Yıllar önce birini tanıdım. Her gün on beş dakika okuyarak, binlerce sayfalık bir külliyatı beş yılda bitirmişti. Ben ise saatlik programlarıma karşın vakitsizlik yüzünden, yalpalayıp duruyordum istikrarsızlıkla...
Sonra bir gün karar verdim; sabah ve akşam on beş dakikamı yapmak istediklerime ayırmaya... Üstelik on beş dakika o kadar azdı ki; kolaylıkla bir yerlere sıkıştırılabiliyordu. Hatta bazen yirmi, bazen otuz dakika olabiliyor; istisna olmakla birlikte bir saate çıktığı bile oluyordu. Ama mutlaka her gün on beş dakika! Önemsemediğim on beş dakikalarla, bir saatlerle ulaşamadığım ne kadar çok şeyi başardığıma inanamazsınız; denersiniz sizin de inanamayacağınız gibi.... Ayrıca bitmeyen işlerimin hayatımın israf olan anları olmadığını öğrendim; her ne kadar tekrar ediliyor olsalar dahi...

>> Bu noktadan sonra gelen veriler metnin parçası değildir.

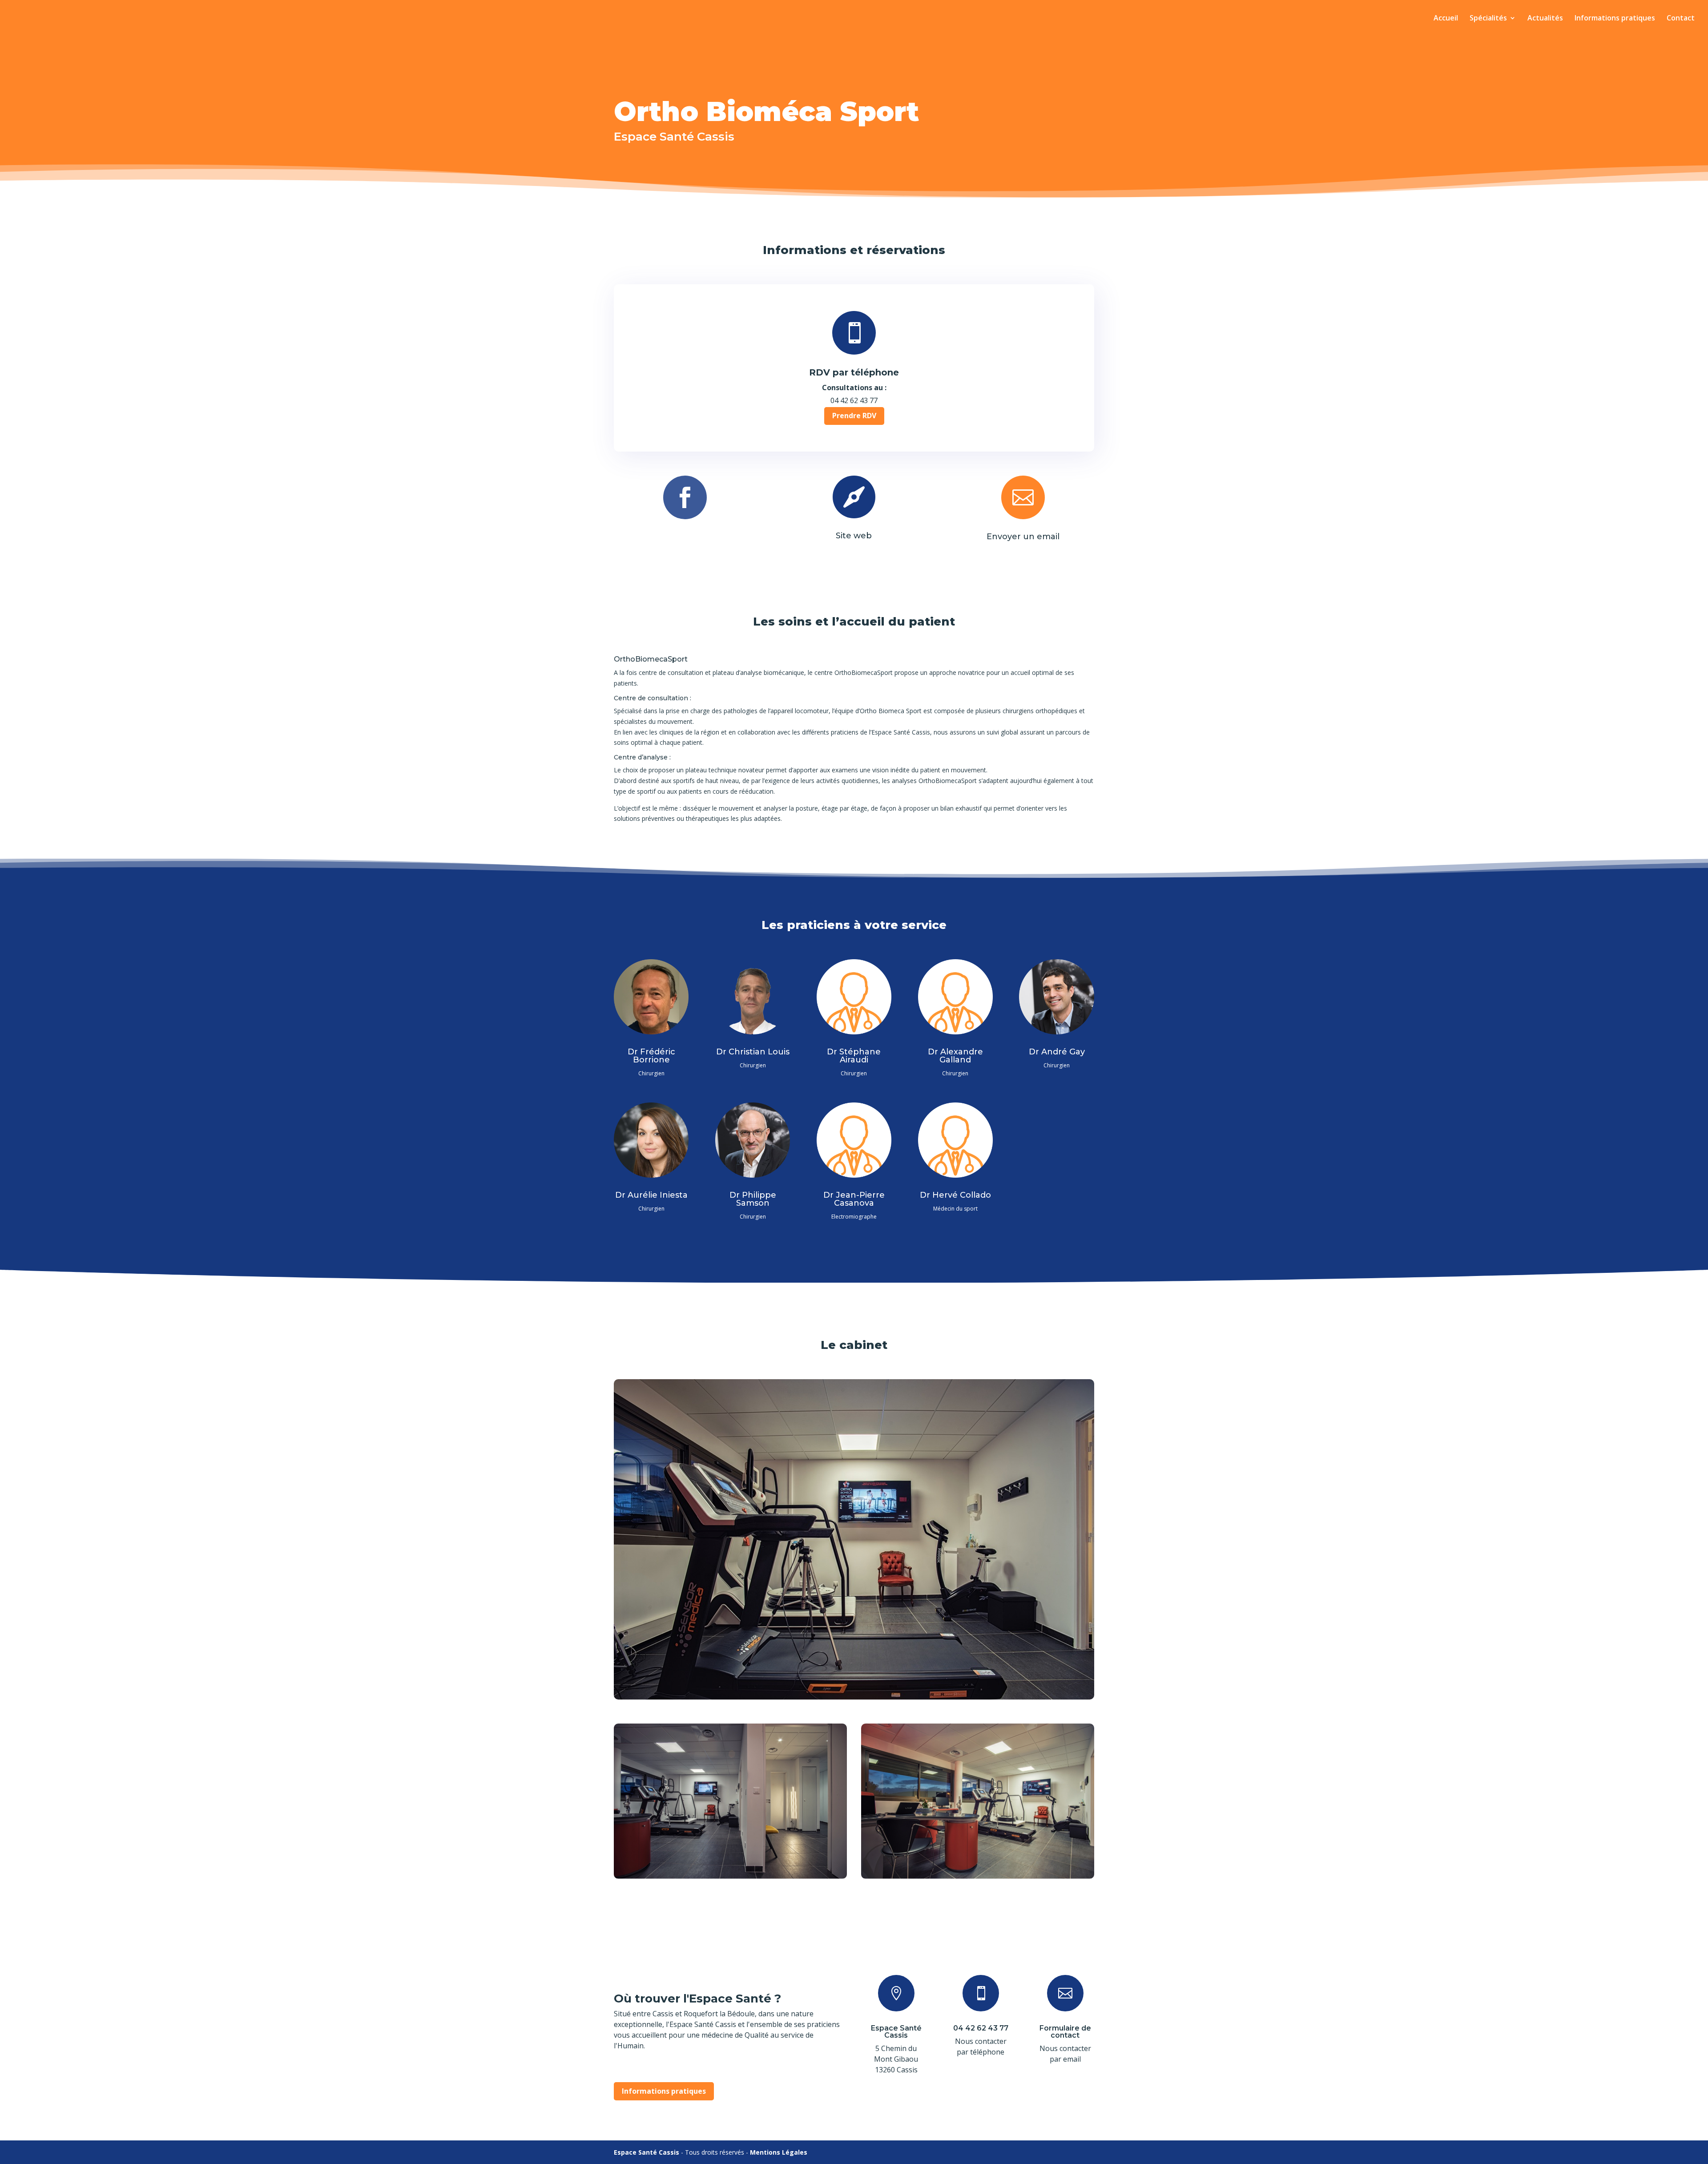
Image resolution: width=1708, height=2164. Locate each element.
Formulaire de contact (1065, 2031)
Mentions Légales (778, 2152)
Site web (854, 536)
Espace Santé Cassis (896, 2031)
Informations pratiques (1615, 19)
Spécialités (1488, 19)
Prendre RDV (854, 415)
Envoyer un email (1023, 536)
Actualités (1545, 19)
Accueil (1446, 19)
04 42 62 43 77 (980, 2028)
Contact (1681, 19)
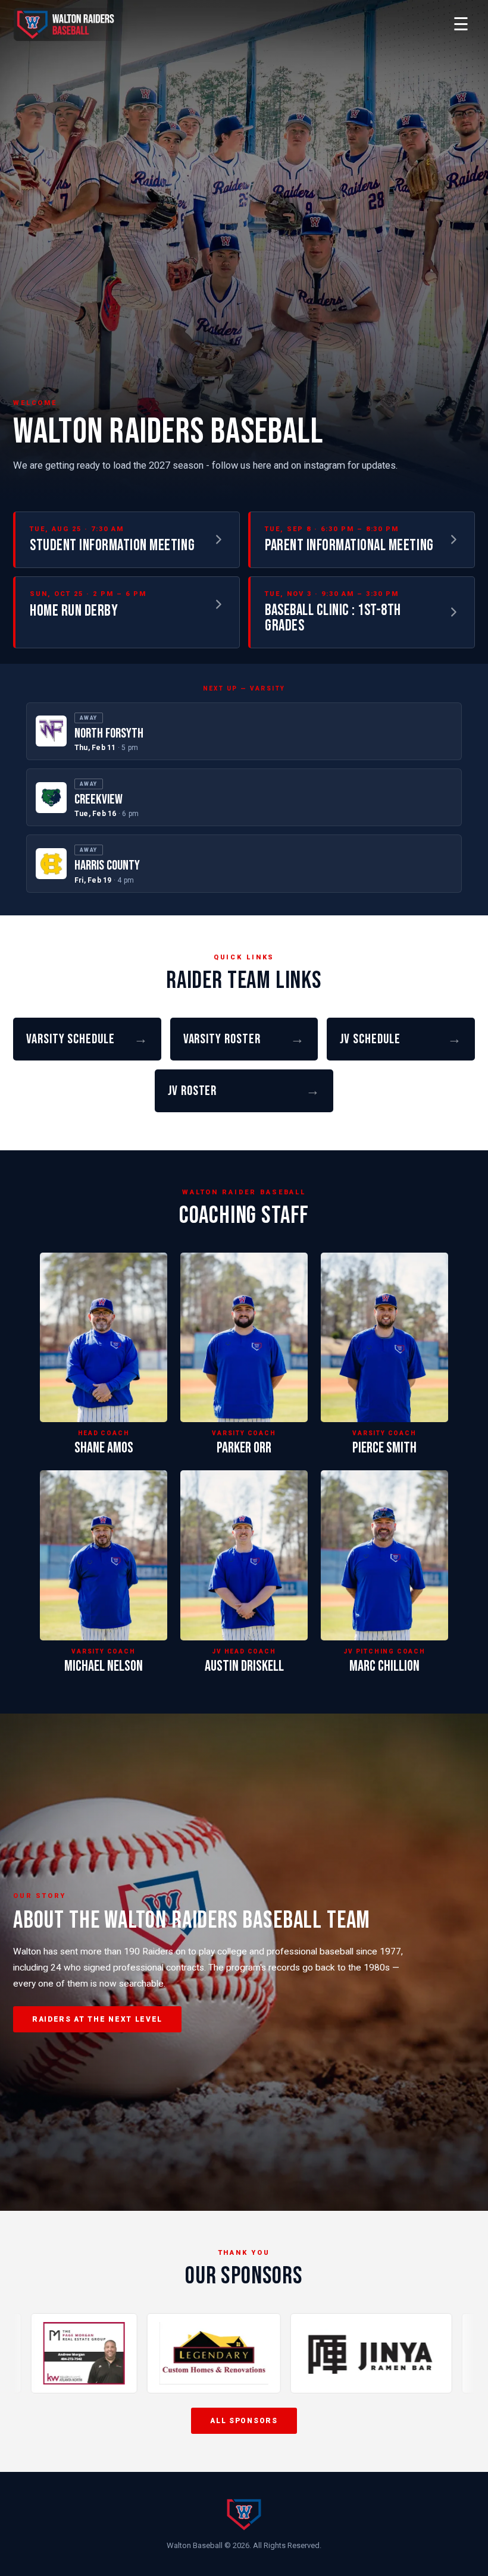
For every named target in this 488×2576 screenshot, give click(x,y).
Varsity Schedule (87, 1039)
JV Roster (244, 1091)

Hayatımdı bitmeyen işlerim: Okulum, işim, eşim... Onlarla sorunluydum; onlardan sorumluydum. Onlarla hayatıma giren sorulara verdiğim cevaplardan sorulacaktım; sorgulanacaktım. Vereceğim cevaplar, -arkadaşlarla olanlar hariç- yalnız başıma kaldığım, kendimi insan gibi hissettiğim, kendimi kul gibi hissettiğim,o anlarımı anlamlı hissettiğim; ve küçümsediğim mütevazı on beş dakikalarda saklıydı. O on beş dakikalarda depoyu dolduruyordum; bitmeyecek işlerimi ateşlemek üzere!
Ve sonra yeni bir şey yerleşti zihnime; yıllar önce yerleşene, işin bitti dercesine:”Önem verdiklerinize, az-da olsa-, düzenli zaman ayırmalısınız.”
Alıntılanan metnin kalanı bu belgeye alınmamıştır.